O Silêncio dos Vínculos

Texto publicado no Jornal Diário de Santa Maria no dia 22/04/2025

Marcio Medeiros

4/24/20252 min read

Recentemente, foi lançada a série Adolescência, que tem gerado intensos debates. Trata-se de uma obra multifacetada, que oferece um amplo panorama das diversas dimensões que atravessam a vida de uma criança, abordando aspectos institucionais, familiares e sociais. Entre tantos elementos possíveis de análise, há um ponto em especial que merece destaque: o que se pode chamar de “abandono silencioso”.

Esse tipo de abandono não se refere à ausência física dos pais, mas à falta de vínculos afetivos genuínos no ambiente familiar. Ou seja, embora muitos pais estejam presentes dentro de casa, o que falta são momentos reais de conexão, diálogos verdadeiros nos quais todos estejam inteiramente presentes — sem celulares, televisores ou outras tecnologias que favoreçam a desatenção. Essa presença de corpo e alma, esse encontro pleno entre duas pessoas, é fundamental para o desenvolvimento emocional e cognitivo das crianças, mas tem se tornado cada vez mais raro.

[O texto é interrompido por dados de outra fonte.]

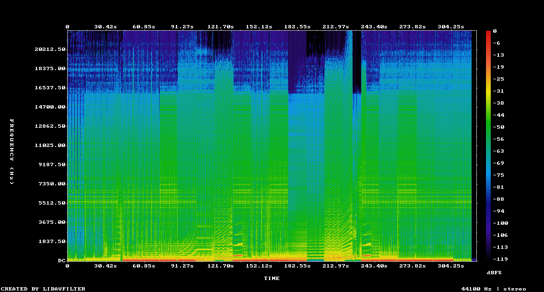544x292 pixels.
Task: Click the red top of the color scale bar
Action: (488, 33)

Na série — e também na experiência que vivencio como professor — é possível observar uma crença recorrente: a ideia de que prover financeiramente, tratar com gentileza e evitar castigos físicos seria suficiente para garantir uma boa criação. Contudo, isso não basta para a formação de vínculos empáticos. Estabelecer laços demanda tempo, energia e dedicação — recursos escassos em uma sociedade que esgota suas pessoas no ritmo intenso do trabalho cotidiano.

As consequências desse abandono silencioso são variadas. Na série, ele se manifesta pela vulnerabilidade da criança a discursos violentos na internet. Já no contexto brasileiro, percebo um aumento significativo de crianças ansiosas, com dificuldade de estabelecer limites, baixa responsabilidade e uma intensa carência afetiva. Esses aspectos, por sua vez, se refletem em comportamentos disfuncionais na escola, afetando tanto o aprendizado quanto os processos de socialização.

Além disso, nota-se uma crescente erosão da empatia entre gerações. A empatia nasce da conexão verdadeira, e quando ela falha no seio familiar, sua construção em espaços coletivos, como a escola, também é comprometida. Cria-se, assim, um ciclo de isolamento tanto no ambiente doméstico quanto no escolar — um ciclo que, se não for interrompido, tende a se agravar, gerando quadros emocionais severos.

Entre as múltiplas reflexões suscitadas pela série, destaca-se a urgência de um olhar mais atento para o cuidado na infância. Laços afetivos precisam ser cultivados nas mais diversas esferas: na família, na escola, nas amizades. Estar fisicamente presente ou prover materialmente não é, por si só, suficiente. Reconhecer essa limitação pode ser o primeiro passo para romper com uma lógica perversa que tem se naturalizado — e que tanto compromete o florescimento emocional das novas gerações.